Тоска

Геннадий Рудягин
Когда на клумбе Соборной площади, некогда Советской, лепестки белых ромашек отсчитали тринадцать часов, я, со смешанными чувствами, уже обошёл часть полузабытого родного города. И «смесь» эта состояла  из сладости карамельного петушка на палочке из далёкого детства и из горечи чилийского перца нынешних дней…

На окраинных улицах под столетними липами знакомо пахло украинским борщом и печёными баклажанами.
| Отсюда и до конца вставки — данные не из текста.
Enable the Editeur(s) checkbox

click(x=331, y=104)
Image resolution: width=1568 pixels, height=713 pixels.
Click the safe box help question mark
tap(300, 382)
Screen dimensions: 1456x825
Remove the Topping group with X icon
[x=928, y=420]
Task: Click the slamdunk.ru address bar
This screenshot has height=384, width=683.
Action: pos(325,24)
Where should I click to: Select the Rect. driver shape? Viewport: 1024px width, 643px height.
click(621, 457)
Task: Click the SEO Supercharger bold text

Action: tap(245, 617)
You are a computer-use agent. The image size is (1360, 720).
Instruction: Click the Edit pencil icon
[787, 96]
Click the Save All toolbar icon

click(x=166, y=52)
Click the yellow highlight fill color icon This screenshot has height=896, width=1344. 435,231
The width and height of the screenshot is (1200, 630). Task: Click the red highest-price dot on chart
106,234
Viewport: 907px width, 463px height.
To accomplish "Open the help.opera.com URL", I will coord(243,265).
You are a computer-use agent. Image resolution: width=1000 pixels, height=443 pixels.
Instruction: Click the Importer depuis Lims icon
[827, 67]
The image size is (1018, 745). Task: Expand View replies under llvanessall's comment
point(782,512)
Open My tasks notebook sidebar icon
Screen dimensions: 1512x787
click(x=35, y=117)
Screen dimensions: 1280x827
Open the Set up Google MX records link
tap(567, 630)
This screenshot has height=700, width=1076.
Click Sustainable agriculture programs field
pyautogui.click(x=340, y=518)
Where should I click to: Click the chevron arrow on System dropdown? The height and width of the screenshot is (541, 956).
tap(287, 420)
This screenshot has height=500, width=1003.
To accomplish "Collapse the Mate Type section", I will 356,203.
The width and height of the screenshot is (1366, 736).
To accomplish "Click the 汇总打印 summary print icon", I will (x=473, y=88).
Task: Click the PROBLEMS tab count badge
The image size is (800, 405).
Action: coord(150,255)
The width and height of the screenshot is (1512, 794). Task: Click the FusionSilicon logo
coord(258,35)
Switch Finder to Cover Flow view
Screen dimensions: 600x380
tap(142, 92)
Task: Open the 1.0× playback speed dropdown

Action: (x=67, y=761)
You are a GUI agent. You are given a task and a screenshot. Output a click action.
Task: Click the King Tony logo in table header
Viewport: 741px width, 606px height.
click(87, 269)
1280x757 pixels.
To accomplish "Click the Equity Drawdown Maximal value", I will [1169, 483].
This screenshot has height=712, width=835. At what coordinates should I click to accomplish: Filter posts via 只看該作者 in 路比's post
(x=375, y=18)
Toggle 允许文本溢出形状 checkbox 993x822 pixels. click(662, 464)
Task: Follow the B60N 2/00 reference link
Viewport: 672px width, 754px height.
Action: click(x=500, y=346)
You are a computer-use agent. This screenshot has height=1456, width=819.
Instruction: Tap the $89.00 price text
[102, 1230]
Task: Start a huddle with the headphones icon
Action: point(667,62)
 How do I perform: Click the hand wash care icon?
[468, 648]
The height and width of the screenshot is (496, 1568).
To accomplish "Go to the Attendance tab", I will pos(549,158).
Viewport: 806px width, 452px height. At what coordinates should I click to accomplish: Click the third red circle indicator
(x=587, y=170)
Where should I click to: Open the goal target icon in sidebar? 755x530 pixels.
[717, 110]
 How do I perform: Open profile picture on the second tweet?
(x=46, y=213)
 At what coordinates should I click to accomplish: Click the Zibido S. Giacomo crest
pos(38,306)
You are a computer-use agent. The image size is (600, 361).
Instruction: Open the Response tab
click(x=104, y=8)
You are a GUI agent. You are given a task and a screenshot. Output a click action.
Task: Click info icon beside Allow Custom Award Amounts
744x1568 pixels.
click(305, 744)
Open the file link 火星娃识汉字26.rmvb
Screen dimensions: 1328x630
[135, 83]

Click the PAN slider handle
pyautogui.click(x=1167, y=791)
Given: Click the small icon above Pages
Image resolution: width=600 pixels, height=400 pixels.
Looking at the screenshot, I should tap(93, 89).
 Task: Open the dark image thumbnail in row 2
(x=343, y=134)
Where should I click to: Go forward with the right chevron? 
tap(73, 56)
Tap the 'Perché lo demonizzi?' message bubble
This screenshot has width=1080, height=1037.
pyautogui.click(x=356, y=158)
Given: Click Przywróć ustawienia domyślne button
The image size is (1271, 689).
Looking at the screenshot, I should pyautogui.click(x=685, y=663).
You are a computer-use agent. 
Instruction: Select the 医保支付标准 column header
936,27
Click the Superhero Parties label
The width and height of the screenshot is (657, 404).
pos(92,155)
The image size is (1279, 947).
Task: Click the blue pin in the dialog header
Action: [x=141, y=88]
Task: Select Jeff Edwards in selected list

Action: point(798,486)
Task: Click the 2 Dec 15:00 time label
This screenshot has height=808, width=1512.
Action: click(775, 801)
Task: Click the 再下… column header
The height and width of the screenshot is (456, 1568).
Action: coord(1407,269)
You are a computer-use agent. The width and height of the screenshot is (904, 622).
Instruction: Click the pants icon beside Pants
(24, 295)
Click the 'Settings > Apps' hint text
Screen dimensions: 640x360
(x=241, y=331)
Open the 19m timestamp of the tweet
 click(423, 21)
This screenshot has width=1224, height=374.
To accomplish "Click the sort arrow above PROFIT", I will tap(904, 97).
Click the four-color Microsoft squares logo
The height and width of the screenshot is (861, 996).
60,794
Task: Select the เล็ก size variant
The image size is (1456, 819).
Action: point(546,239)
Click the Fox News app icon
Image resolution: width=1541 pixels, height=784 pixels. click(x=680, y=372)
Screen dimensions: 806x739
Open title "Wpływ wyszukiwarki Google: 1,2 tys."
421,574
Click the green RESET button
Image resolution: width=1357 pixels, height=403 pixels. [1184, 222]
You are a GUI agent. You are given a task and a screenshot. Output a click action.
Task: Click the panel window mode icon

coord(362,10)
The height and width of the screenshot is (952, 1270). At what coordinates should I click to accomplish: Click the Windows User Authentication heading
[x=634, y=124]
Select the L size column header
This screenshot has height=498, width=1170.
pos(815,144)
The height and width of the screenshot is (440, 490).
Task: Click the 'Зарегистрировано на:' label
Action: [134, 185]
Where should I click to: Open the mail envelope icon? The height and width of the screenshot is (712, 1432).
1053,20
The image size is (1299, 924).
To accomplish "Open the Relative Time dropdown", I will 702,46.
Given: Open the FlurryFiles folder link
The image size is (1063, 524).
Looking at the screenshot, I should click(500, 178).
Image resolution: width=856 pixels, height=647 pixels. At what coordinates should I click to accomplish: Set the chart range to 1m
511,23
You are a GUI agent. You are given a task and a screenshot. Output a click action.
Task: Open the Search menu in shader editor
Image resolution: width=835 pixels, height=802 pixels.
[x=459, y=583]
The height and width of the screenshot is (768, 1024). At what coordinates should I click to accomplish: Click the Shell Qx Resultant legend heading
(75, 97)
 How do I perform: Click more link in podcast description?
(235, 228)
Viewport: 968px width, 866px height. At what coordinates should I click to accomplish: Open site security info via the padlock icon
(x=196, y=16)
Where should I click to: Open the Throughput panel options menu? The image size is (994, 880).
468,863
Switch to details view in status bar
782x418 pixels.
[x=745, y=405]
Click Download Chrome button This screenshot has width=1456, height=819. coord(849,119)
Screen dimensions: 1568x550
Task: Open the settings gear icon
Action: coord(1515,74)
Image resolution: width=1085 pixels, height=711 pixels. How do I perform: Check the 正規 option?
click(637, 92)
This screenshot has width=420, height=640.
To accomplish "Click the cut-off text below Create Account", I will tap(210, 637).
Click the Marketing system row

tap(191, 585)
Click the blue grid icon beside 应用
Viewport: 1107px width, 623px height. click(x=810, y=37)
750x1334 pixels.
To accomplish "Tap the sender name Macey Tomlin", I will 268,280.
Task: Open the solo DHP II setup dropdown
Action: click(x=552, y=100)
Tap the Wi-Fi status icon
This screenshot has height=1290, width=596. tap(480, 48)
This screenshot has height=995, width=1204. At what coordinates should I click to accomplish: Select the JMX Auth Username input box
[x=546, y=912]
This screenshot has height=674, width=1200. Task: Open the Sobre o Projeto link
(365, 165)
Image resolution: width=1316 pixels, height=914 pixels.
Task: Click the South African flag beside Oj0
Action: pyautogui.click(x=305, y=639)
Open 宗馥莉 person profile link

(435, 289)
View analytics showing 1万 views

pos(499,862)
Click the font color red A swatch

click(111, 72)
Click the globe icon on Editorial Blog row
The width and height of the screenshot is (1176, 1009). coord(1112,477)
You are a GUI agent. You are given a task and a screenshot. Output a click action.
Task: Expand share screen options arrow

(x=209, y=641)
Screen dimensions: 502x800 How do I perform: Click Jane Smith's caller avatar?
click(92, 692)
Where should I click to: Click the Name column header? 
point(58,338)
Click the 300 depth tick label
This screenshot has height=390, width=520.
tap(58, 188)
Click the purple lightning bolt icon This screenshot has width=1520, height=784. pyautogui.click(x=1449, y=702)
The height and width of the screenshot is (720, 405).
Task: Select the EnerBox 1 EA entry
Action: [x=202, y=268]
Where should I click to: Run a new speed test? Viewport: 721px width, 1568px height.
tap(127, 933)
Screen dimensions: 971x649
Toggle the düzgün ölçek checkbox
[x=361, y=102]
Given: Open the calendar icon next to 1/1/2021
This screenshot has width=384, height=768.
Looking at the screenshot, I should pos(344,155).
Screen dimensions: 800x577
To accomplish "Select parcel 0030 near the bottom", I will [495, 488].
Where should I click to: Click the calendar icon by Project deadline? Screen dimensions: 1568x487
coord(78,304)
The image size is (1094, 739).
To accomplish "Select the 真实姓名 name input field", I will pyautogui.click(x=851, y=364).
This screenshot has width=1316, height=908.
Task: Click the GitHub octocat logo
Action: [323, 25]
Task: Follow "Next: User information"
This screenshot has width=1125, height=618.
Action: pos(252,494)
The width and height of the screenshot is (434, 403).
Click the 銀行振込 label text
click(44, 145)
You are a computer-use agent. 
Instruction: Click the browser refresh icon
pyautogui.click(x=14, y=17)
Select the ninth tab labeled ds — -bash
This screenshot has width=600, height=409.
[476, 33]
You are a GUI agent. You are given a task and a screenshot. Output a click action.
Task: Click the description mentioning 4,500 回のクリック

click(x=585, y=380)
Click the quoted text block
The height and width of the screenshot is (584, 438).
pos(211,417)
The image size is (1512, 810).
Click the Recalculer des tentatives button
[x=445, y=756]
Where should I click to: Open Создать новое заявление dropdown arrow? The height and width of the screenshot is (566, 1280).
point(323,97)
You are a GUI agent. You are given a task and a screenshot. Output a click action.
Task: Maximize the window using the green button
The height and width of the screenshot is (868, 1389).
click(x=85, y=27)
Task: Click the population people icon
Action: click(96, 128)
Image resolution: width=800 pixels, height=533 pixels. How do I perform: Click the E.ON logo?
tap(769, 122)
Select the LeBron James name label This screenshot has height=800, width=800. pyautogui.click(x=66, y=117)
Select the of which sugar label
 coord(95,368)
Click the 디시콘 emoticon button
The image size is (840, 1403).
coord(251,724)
Ближе к центру старинные красивые дома слева и справа непривычно-обильно украшали вывески частных бутербродных, кофеен, пивных, крупных маркетов, многообещающих адвокатских и нотариальных контор… на фасаде прежнего  книжного магазина «Кобзарь» красовалась вывеска «Украiнське золото»,  то есть, что-то ювелирное…
 
А некогда добротный асфальт ещё тех, моих прежних времён, почти везде поизносился и прохудился.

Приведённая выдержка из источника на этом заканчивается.